(Information given)
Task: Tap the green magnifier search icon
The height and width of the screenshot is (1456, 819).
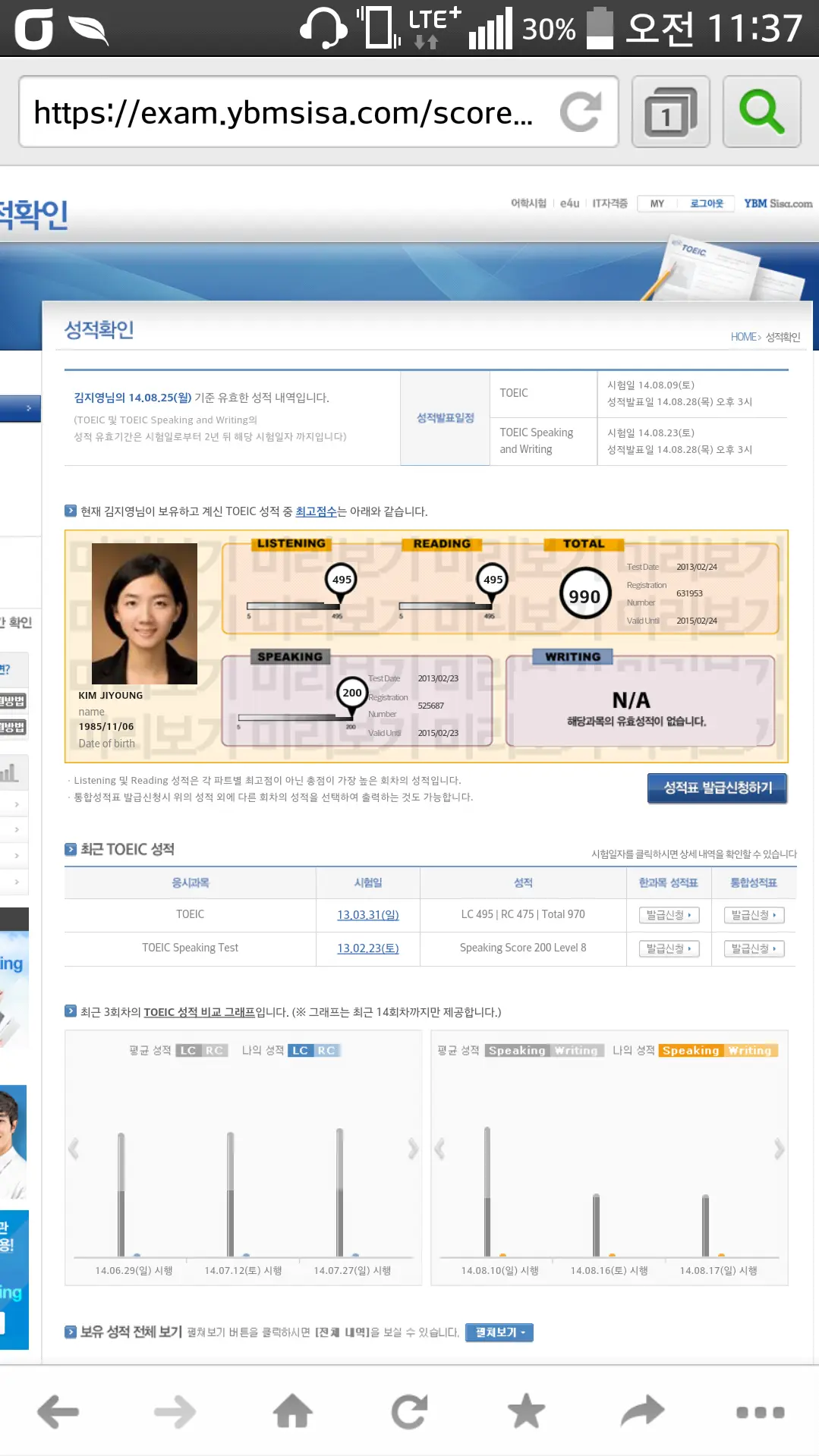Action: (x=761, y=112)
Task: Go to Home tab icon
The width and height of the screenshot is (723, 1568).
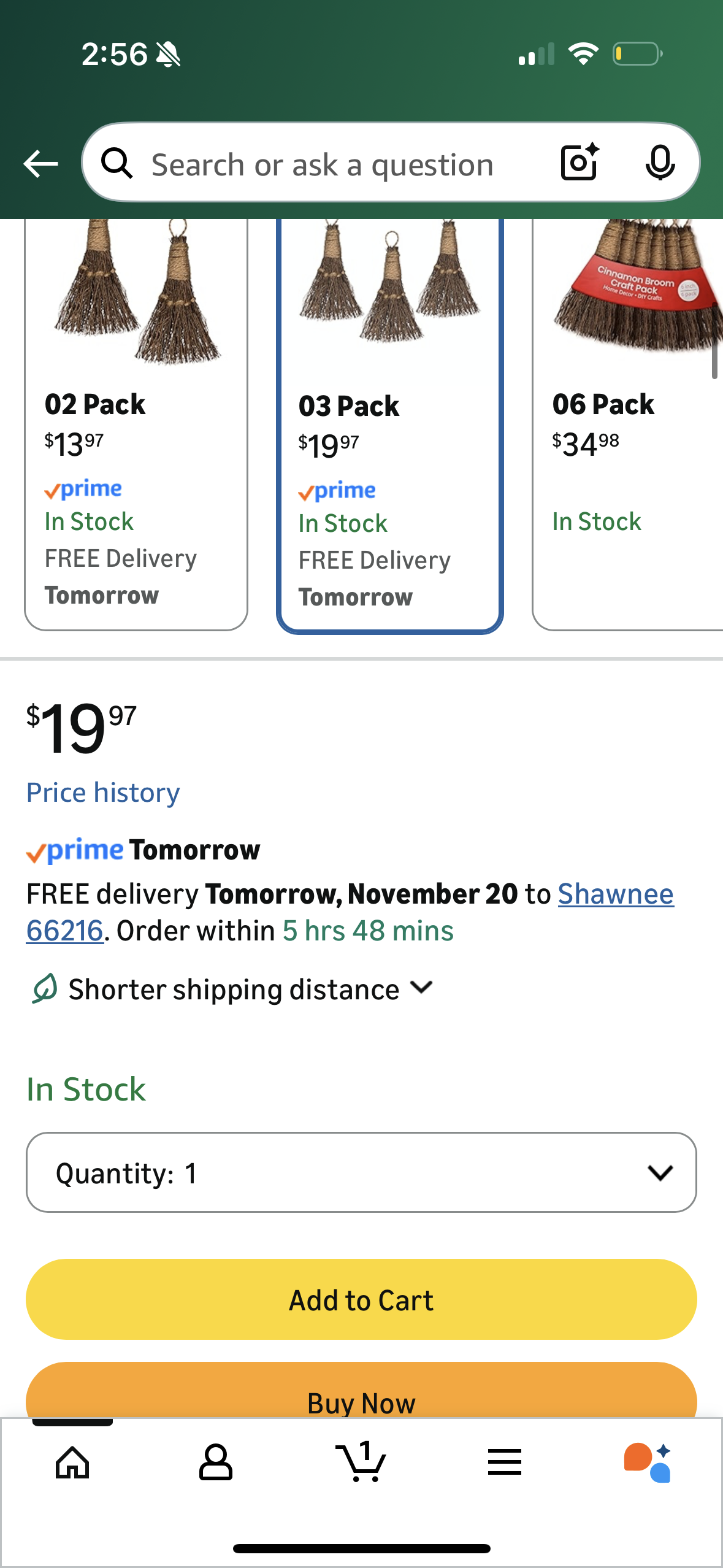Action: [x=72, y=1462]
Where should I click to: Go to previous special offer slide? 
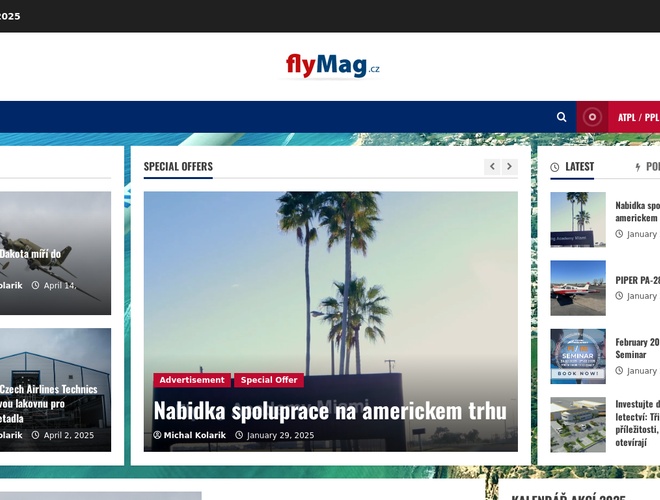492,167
(End Information given)
(Information given)
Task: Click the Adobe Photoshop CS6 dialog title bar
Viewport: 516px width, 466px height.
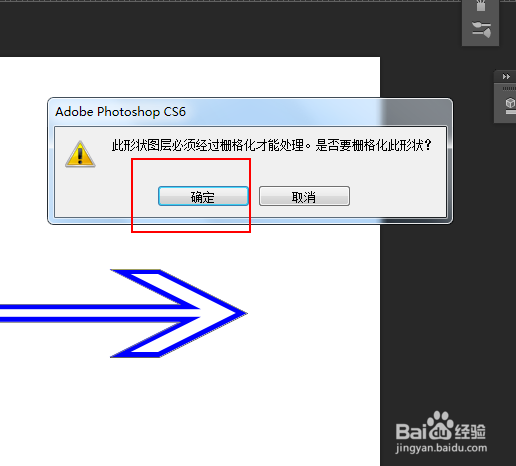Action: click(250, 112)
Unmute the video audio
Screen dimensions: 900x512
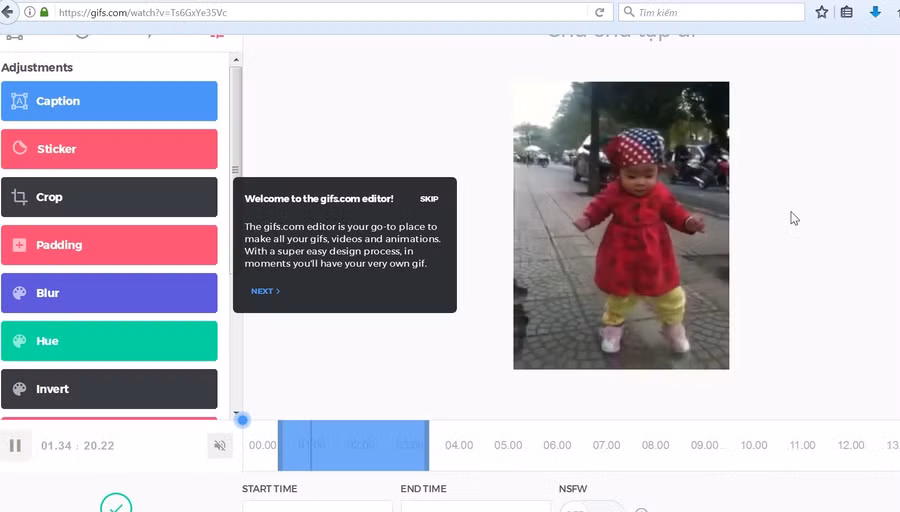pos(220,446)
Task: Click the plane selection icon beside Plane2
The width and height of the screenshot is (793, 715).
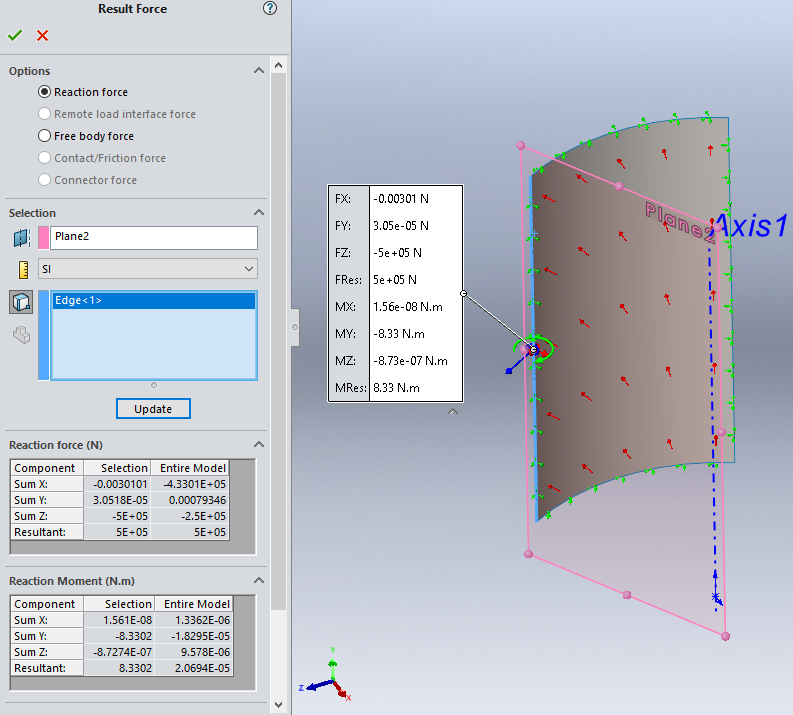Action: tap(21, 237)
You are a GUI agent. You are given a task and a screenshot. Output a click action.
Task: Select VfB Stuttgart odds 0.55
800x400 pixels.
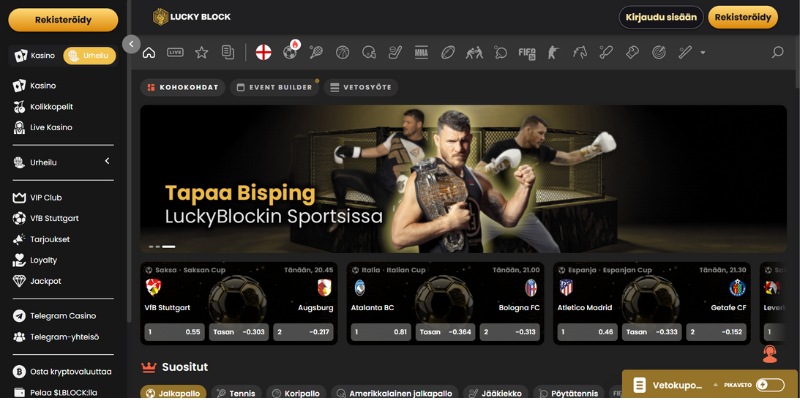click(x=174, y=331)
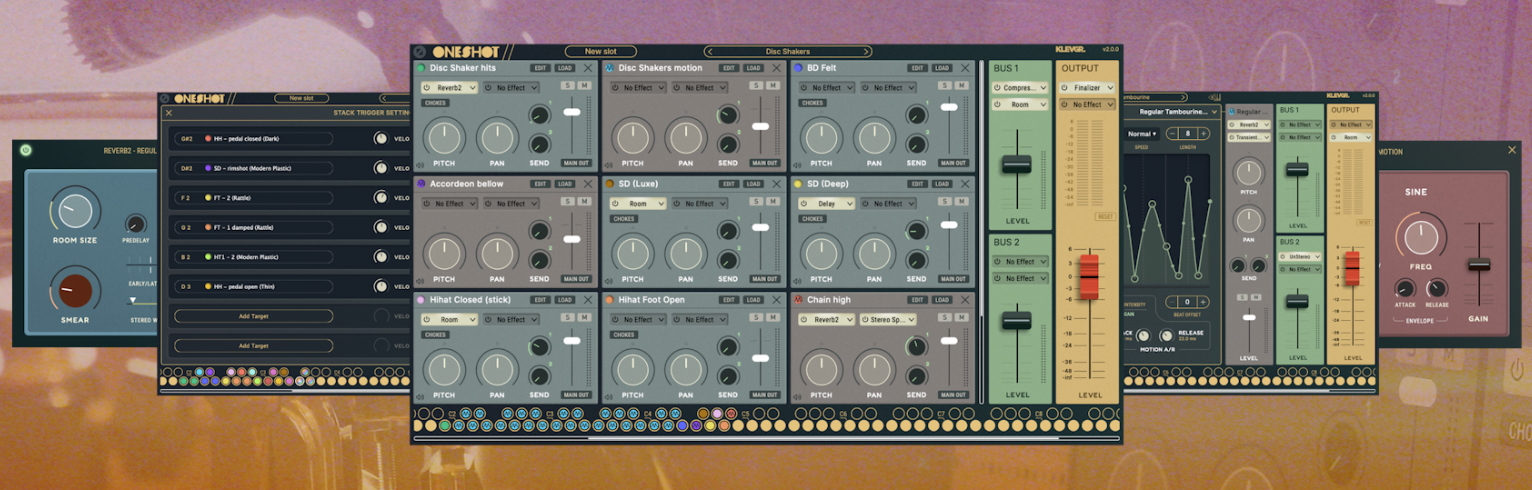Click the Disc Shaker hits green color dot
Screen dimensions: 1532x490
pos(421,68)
(End Information given)
About this task — When a line in the data holds the word "icon", show that line.

Expected answer —
Task: Tap the green magnifier search icon
Task: Go to Home tab icon
Task: Click the plane selection icon beside Plane2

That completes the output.